Multiple dynamic interaction-enabled eutectogel with strong tissue adhesion, mechanical strength and temperature tolerance for transdermal drug delivery: Double monodentate coordination and π-π interaction

Abstract

The application of conventional hydrogels in transdermal drug delivery system (TDDS) is limited due to their inability to provide high adhesion and cohesive strength simultaneously. Additionally, hydrogels are vulnerable to temperature fluctuations, which can cause freezing or dehydration, leading to a loss of adhesion and cohesion, thereby failing to ensure steady drug delivery.
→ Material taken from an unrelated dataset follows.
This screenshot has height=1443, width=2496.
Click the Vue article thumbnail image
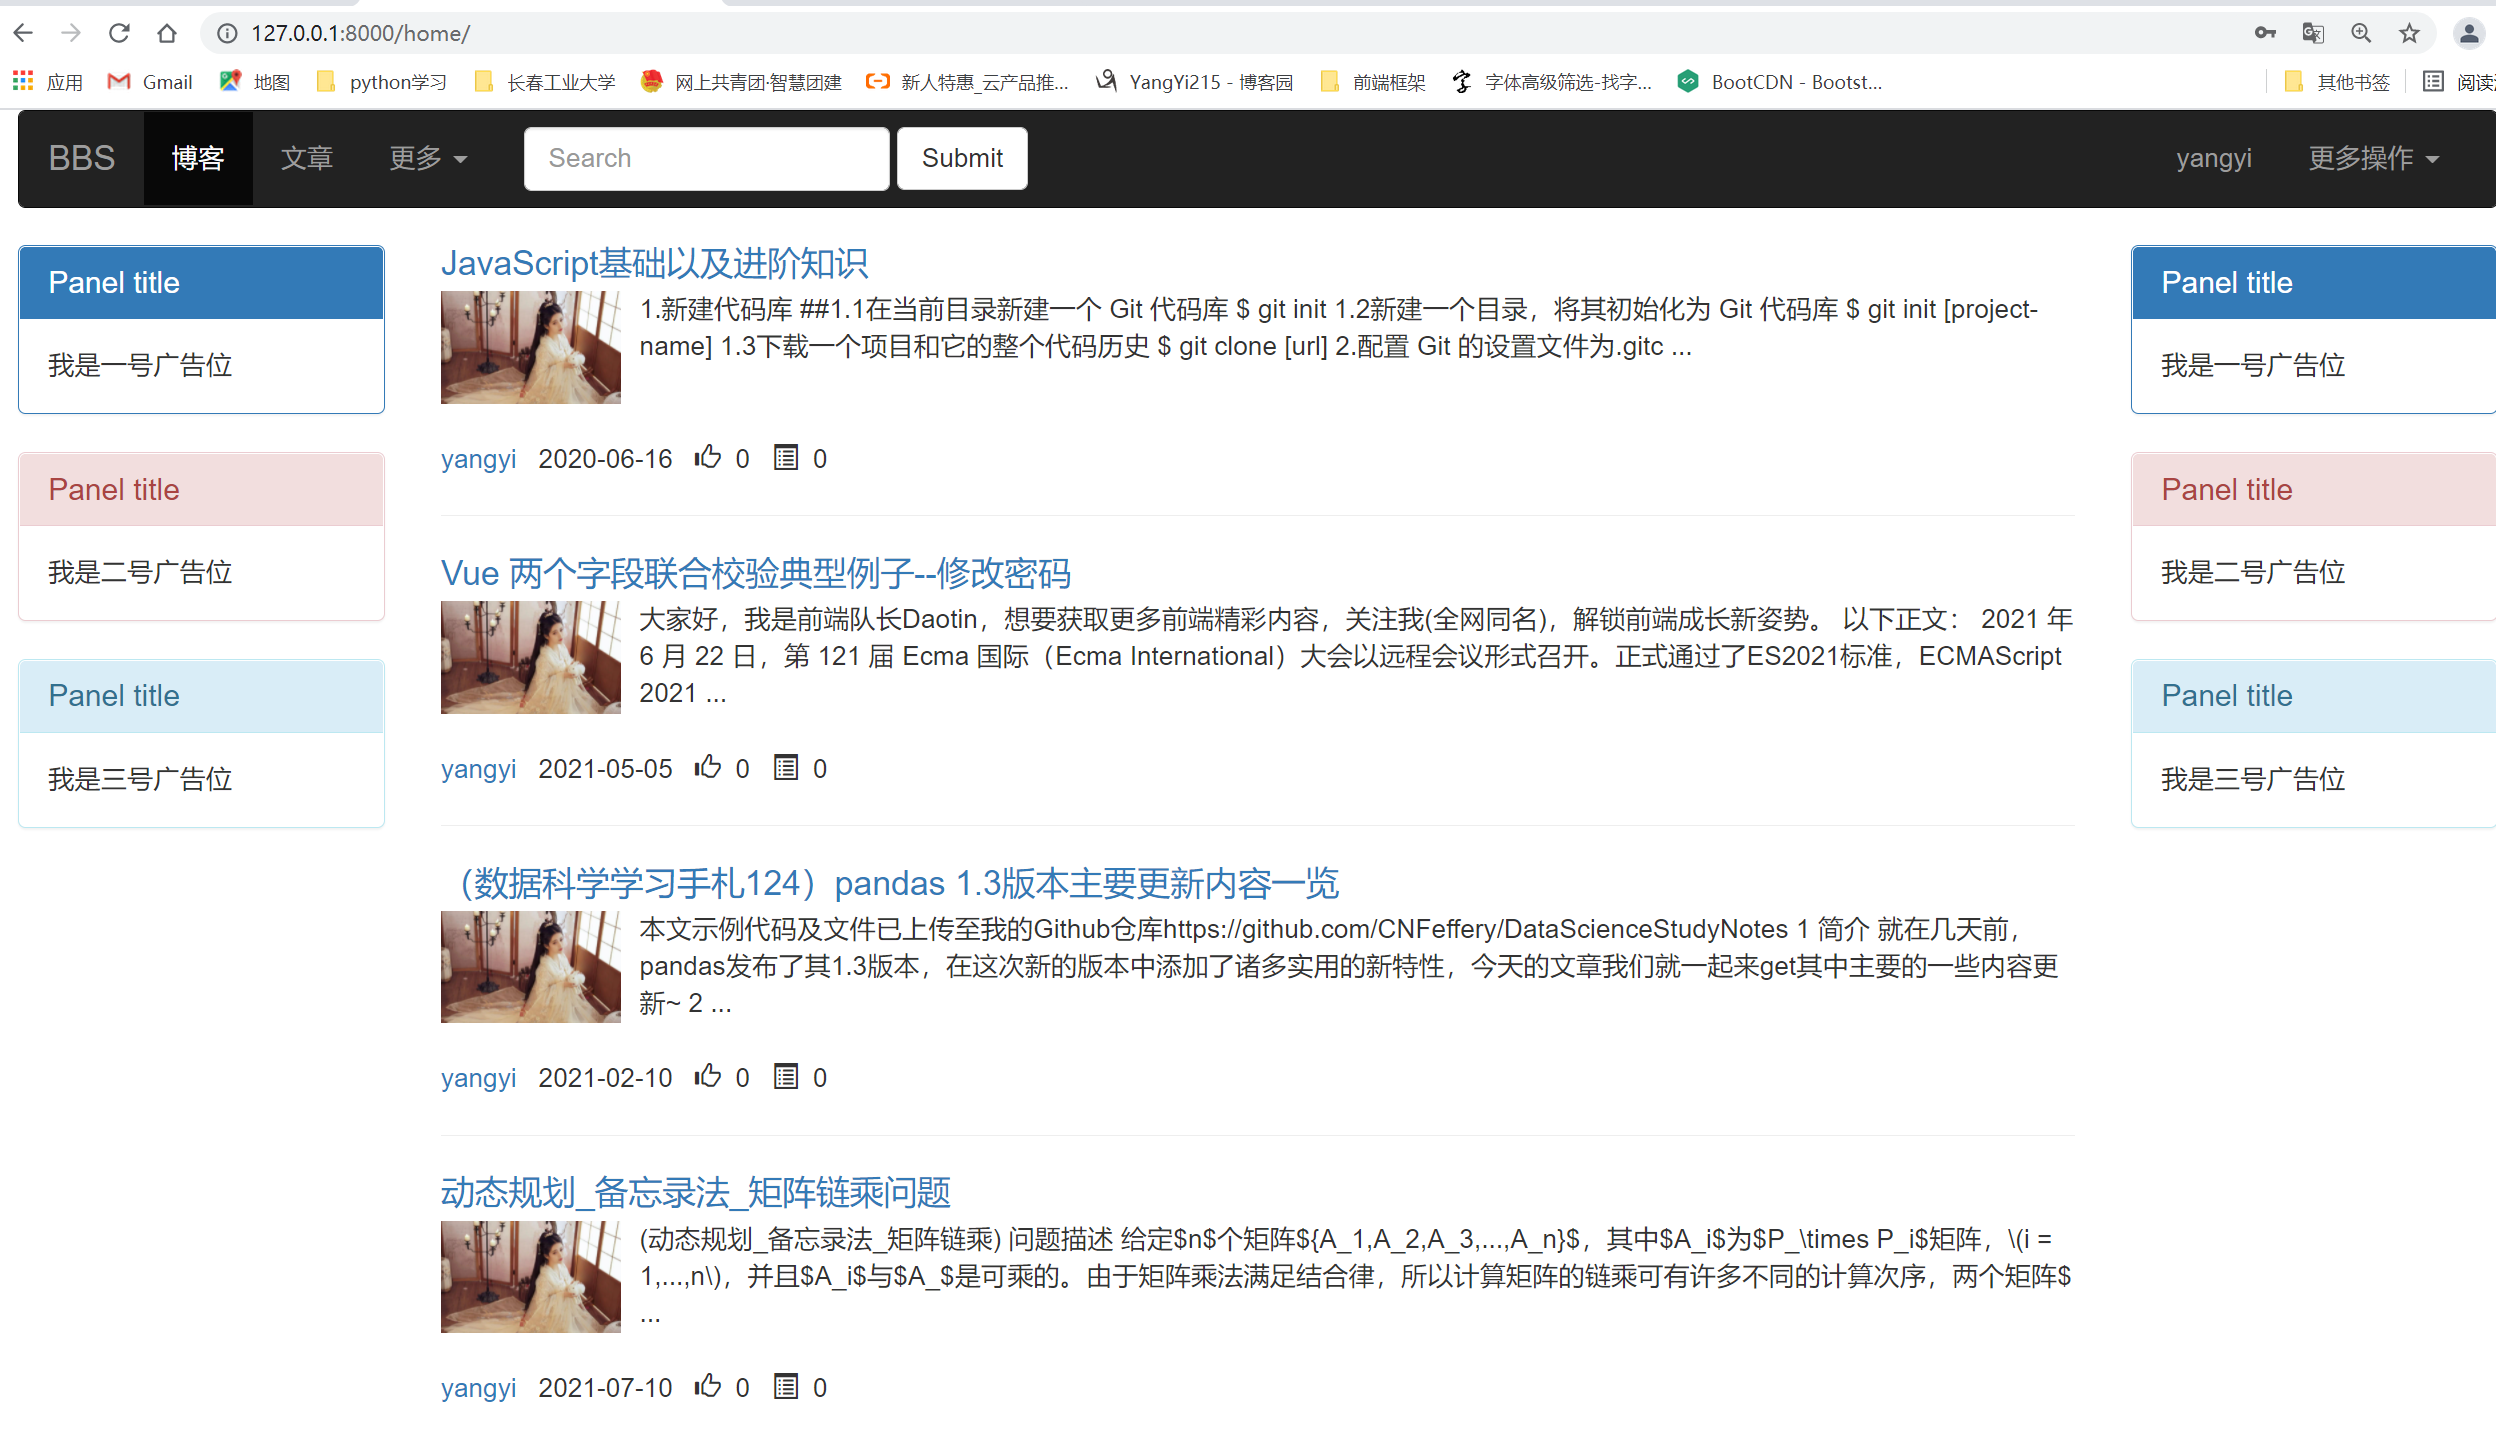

In this study, taking inspiration from natural mussels and deep eutectic solvents (DES), we introduce the calcium ion-coordinated p-hydroxyphenyl methacrylate (HP-Ca2+) eutectogel utilizing choline chloride-ethylene glycol (ChCl-EG) DES as solvents, by virtue of coordination bond-enabled multiple dynamic interactions (MDI) to fully substitute conventional covalent crosslinking. This novel eutectogel exhibits remarkable properties that surpass those of conventional hydrogels applied in TDDS. These properties include exceptional stretchability (>1600 %), high tensile strength (>300 kPa), strong skin adhesion (>30 kPa), and excellent temperature tolerance (-25–60 °C). We have demonstrated that remarkable features of HP-Ca2+ eutectogel are achieved through MDI, specifically double monodentate coordination, strong π-π interaction, and double hydrogen bond, characterized by XPS, ITC and 2D NMR. The synergistic effects of MDI provide numerous non-covalent crosslinking sites, improving cohesive strength, and serving as an integrated platform for tailoring interfacial properties to enhance adhesion. Furthermore, the HP-Ca2+ eutectogel exhibits exceptional thermal stability and controlled release capabilities for transdermal drug delivery. Through comprehensive evaluations, the HP-Ca2+ eutectogel emerges as a highly effective solution for developing transdermal drug delivery patches.